• [Action item] In the commentary below on Harrison Butker's commencement speech, at which college and in what town did he speak?

On May 11, Harrison Butker gave a commencement speech at Benedictine College in Atchison, Kansas. The Kansas City Chiefs’ star kicker understands our present situation. We live in a society dominated by a post-Christian elite that ignores the principles of natural law and is hostile to the teachings of the Catholic Church. He offered the graduating seniors sound advice (for the most part), and his words were unvarnished by the usual softening pieties about diversity and inclusion.
Seemingly channeling Pope Francis, who often slams priests, Butker criticized clergy for failing to live their vocations. I must demur. I’m more often inspired than discouraged by the priests and bishops I meet. Butker chastised the leadership of the Catholic Church for its widespread and sometimes eager conformity to the COVID lockdowns. Here I agree. He told the students, “We cannot buy into the lie that the things we experienced during COVID were appropriate.” Amen. He also commended the traditional Latin Mass, noting that a young person who goes to the Latin Mass is likely to find a community that will support his efforts to live the fullness of the Catholic faith—a true statement, although my own parish is not TLM and provides exactly that kind of support.
For the most part, though, commentators ignored these provocations. They focused on Butker’s remarks to the female graduates. In so many words, he told them that they have been told “diabolical lies” about what will bring happiness and fulfillment in their lives. Rather than harkening to the secular world’s claim that they should covet careers, promotions, titles, and awards, the women graduating should recognize that the most important vocation for most of them will be as mothers and wives.

• [Provided data]
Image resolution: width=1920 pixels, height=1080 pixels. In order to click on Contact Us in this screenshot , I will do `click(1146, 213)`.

---

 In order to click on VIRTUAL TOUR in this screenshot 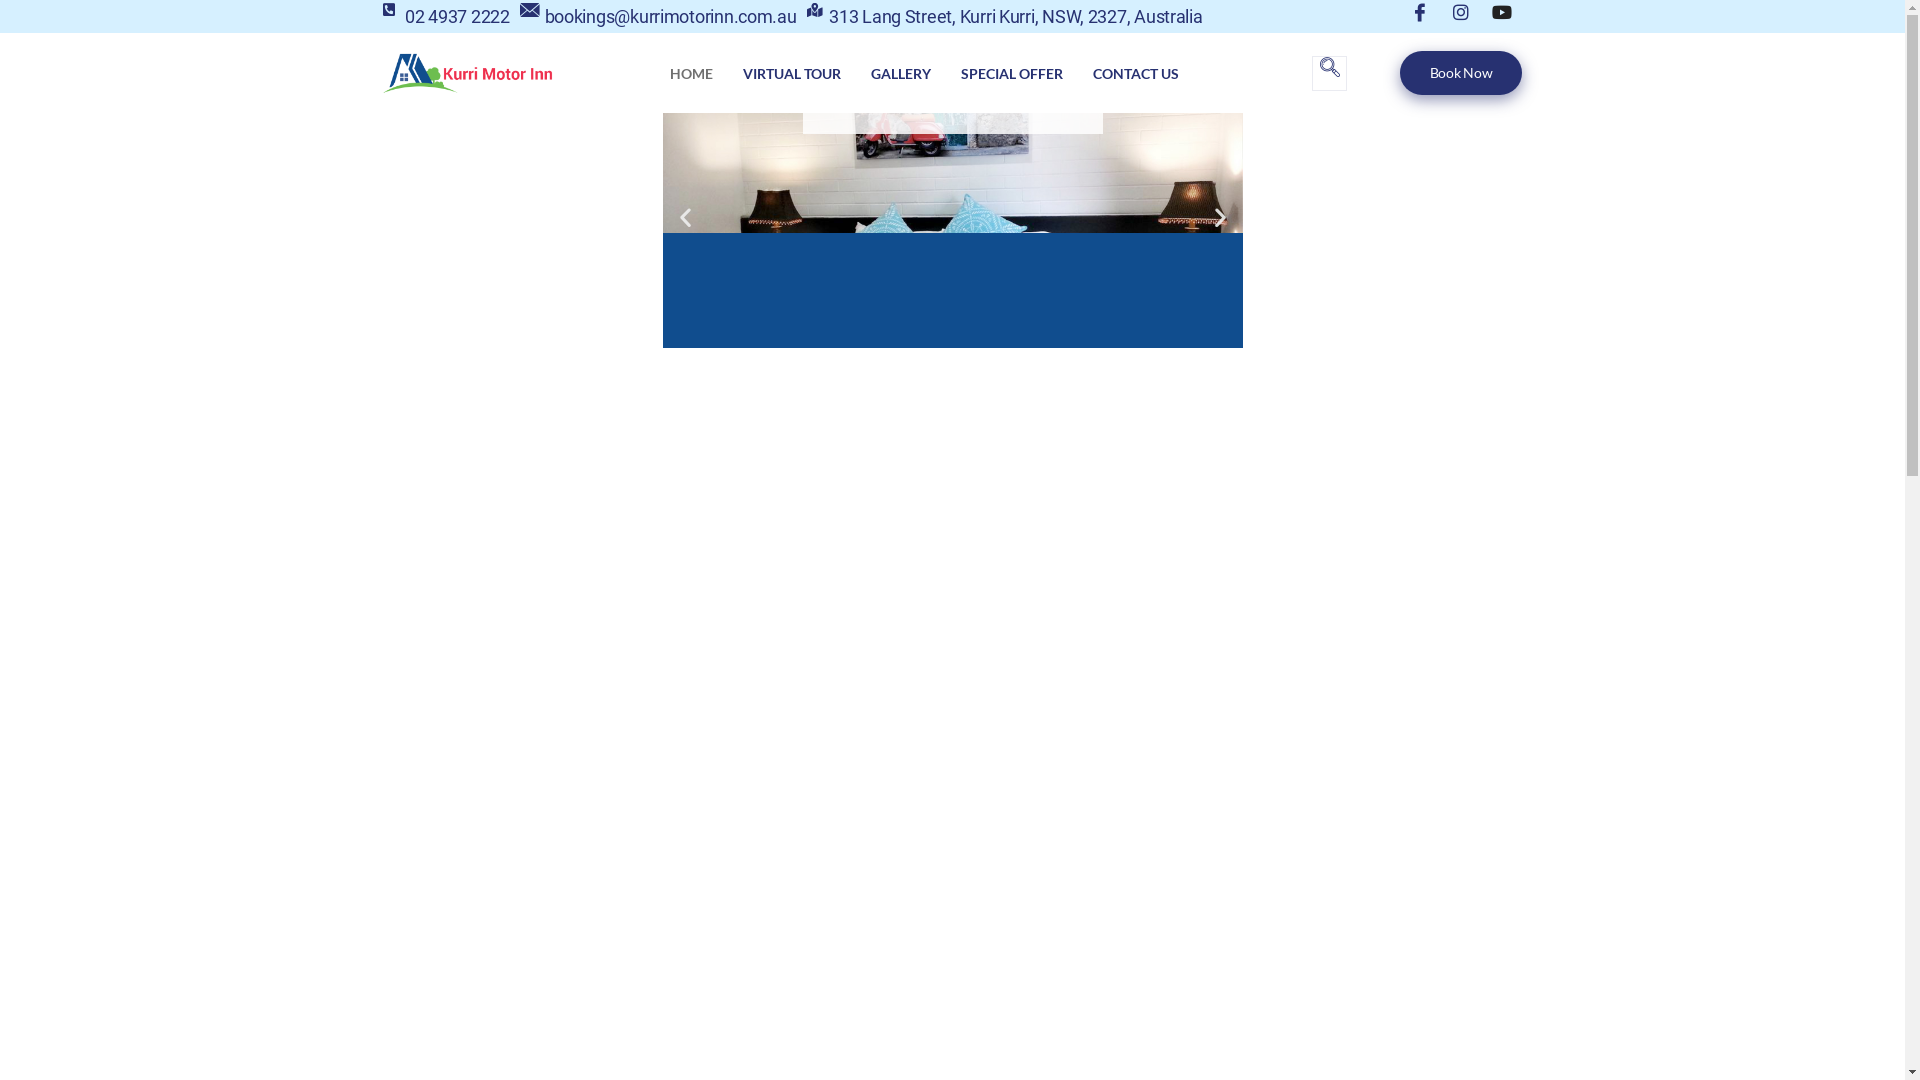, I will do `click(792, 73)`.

• [Task answer] He spoke at Benedictine College in Atchison, Kansas.